Characterization of Cytoplasmic α-Synuclein Aggregates: FIBRIL FORMATION IS TIGHTLY LINKED TO THE INCLUSION-FORMING PROCESS IN CELLS

Abstract

The alpha-synuclein fibrillation process has been associated with the pathogenesis of several neurodegenerative diseases. Here, we have characterized the cytoplasmic alpha-synuclein aggregates using a fractionation procedure with which different aggregate species can be separated. Overexpression of alpha-synuclein in cells produce two distinct types of aggregates: large juxtanuclear inclusion bodies and small punctate aggregates scattered throughout the cytoplasm.
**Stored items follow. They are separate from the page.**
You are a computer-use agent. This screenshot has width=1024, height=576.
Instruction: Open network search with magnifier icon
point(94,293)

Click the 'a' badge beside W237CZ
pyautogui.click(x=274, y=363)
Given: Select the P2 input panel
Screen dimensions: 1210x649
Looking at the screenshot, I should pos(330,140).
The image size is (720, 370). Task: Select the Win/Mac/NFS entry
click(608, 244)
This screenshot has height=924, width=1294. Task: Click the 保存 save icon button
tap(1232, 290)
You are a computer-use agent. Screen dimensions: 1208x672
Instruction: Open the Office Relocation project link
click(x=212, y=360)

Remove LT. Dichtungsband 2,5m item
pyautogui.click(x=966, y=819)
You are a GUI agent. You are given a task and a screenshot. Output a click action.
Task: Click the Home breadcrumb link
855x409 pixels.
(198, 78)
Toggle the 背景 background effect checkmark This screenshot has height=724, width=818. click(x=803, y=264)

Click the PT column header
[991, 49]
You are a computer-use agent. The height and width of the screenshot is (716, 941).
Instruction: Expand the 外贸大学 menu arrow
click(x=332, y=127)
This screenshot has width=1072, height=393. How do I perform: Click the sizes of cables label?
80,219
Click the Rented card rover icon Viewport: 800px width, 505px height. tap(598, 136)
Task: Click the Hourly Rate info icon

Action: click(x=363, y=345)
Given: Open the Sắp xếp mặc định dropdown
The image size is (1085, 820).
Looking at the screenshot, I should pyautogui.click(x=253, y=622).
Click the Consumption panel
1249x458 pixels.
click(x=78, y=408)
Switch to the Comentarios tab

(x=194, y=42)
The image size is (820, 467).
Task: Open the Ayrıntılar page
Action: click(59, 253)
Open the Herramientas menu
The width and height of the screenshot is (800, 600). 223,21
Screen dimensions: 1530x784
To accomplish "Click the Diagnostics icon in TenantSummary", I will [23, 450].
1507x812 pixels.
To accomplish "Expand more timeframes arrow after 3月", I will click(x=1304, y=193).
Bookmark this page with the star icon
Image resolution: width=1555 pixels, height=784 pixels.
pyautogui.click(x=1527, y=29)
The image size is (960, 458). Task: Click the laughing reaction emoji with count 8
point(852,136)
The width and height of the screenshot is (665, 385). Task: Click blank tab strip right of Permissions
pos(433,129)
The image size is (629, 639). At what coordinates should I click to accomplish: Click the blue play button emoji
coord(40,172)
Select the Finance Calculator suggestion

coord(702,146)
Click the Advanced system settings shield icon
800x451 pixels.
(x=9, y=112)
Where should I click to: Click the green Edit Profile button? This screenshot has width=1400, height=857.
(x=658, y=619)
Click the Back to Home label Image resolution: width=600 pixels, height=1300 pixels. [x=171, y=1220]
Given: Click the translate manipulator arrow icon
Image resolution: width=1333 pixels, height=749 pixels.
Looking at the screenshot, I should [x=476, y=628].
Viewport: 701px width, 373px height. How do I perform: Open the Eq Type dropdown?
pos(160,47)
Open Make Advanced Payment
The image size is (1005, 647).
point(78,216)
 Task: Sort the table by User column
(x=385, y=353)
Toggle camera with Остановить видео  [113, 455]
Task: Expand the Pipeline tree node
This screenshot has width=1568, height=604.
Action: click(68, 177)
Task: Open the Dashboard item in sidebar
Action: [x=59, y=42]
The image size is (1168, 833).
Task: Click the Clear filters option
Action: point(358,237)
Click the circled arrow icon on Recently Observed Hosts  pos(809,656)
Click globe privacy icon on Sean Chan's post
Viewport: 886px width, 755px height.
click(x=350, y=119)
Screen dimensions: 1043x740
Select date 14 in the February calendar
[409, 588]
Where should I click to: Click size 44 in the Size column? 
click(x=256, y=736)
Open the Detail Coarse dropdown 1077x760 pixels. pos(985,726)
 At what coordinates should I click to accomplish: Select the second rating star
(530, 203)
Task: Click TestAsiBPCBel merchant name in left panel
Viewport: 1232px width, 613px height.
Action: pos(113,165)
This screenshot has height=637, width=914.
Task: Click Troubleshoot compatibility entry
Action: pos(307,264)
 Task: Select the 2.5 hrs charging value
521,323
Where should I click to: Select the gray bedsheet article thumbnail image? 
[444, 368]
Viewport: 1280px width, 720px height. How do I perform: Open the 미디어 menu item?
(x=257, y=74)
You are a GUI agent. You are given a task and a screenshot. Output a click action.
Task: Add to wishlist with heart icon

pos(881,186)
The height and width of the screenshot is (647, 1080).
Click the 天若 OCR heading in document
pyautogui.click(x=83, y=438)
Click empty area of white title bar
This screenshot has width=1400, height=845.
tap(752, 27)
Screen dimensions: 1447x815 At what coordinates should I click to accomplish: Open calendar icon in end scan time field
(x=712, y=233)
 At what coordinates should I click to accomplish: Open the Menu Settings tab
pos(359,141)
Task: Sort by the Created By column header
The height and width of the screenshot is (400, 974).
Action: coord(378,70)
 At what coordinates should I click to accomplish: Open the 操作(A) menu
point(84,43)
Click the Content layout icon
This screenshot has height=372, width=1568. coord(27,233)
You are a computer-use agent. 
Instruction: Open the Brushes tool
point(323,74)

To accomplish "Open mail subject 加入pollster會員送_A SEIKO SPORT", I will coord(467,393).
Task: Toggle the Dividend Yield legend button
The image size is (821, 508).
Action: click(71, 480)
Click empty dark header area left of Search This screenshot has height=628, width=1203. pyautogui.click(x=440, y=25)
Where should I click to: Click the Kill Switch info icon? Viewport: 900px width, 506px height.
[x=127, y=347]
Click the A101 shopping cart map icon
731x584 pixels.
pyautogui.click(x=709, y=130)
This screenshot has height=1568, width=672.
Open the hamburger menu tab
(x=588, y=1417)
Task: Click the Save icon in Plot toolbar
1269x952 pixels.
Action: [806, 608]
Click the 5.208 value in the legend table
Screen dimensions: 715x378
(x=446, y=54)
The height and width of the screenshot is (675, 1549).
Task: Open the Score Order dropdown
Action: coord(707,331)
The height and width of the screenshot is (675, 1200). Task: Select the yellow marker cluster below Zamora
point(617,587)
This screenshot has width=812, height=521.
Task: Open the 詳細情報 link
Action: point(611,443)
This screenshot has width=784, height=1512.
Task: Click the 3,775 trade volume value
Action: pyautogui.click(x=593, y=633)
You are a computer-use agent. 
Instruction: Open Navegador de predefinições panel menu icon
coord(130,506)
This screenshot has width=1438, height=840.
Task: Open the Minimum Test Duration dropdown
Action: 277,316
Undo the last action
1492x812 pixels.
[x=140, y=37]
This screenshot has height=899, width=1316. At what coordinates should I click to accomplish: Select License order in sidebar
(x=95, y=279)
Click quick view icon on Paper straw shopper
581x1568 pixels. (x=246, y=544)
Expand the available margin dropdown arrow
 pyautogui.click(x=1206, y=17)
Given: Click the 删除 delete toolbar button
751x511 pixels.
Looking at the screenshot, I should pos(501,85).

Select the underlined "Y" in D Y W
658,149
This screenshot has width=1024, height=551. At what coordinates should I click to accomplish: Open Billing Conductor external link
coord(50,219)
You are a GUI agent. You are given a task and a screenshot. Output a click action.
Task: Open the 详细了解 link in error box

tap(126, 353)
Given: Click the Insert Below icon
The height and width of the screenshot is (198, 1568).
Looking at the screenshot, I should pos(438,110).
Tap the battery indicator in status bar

Biochemical fractionation results in an inclusion-enriched fraction and two small aggregate fractions. Electron microscopy and thioflavin S reactivity of the fractions show that the juxtanuclear inclusion bodies are filled with amyloid-like alpha-synuclein fibrils, whereas both the small aggregate fractions contain non-fibrillar spherical aggregates with distinct size distributions. These aggregates appear sequentially, with the smallest population appearing the earliest and the fibrillar inclusions the latest. Based on the structural and kinetic properties, we suggest that the small spherical aggregates are the cellular equivalents of the protofibrils. The proteins that co-exist in the Lewy bodies, such as proteasome subunit, ubiquitin, and hsp70 chaperone, are present in the fibrillar inclusions but absent in the protofibrils, suggesting that these proteins may not be directly involved in the early aggregation stage. As predicted in the aggresome model, disruption of microtubules with nocodazole reduced the number of inclusions and increased the size of the protofibrils. Despite the increased size, the protofibrils remained non-fibrillar, suggesting that the deposition of the protofibrils in the juxtanuclear region is important in fibril formation. This study provides evidence that the cellular fibrillation also involves non-fibrillar intermediate species, and the microtubule-dependent inclusion-forming process is required for the protofibril-to-fibril conversion in cells.